■ SET EXERCISE: Extract each line from the entries below that contains the word "screenshot".

■ DATA SHOWN:
___

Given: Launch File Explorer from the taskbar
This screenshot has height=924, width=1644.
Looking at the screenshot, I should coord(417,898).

___

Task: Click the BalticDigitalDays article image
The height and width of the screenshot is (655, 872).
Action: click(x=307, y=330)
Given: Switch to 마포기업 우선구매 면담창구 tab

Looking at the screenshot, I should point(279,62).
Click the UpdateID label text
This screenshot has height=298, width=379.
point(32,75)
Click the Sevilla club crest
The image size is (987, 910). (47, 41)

___

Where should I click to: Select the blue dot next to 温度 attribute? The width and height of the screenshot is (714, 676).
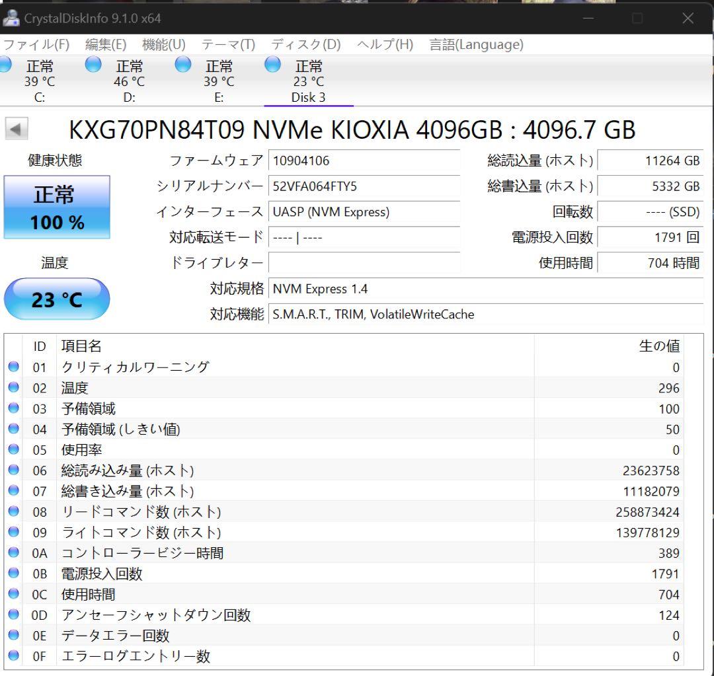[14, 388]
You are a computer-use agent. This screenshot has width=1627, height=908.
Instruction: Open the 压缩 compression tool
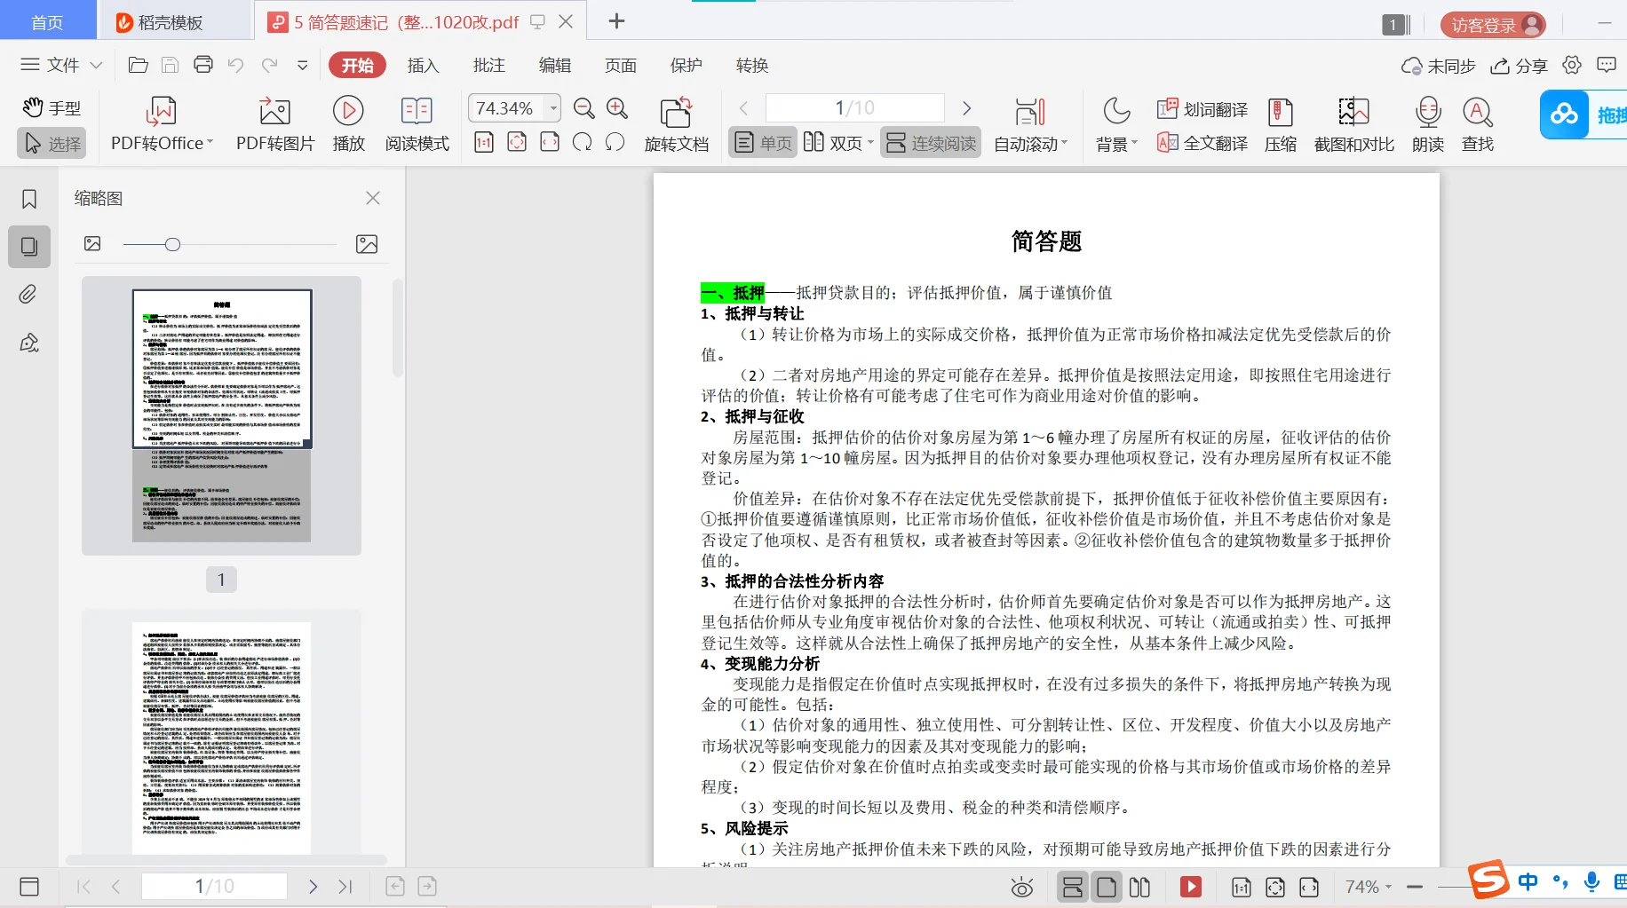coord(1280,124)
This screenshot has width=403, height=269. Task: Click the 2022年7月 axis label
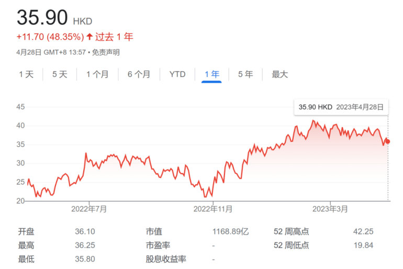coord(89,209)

___

■ RIGHT ANSWER:
This screenshot has height=924, width=1644.
Looking at the screenshot, I should coord(417,898).
The height and width of the screenshot is (655, 872).
Looking at the screenshot, I should point(279,62).
This screenshot has height=298, width=379.
Where should I click to: Select the blue dot next to 温度 attribute? The width and height of the screenshot is (714, 676).
You are a computer-use agent. This screenshot has width=1627, height=908.
This screenshot has width=403, height=269. Task: Click the 2022年7月 axis label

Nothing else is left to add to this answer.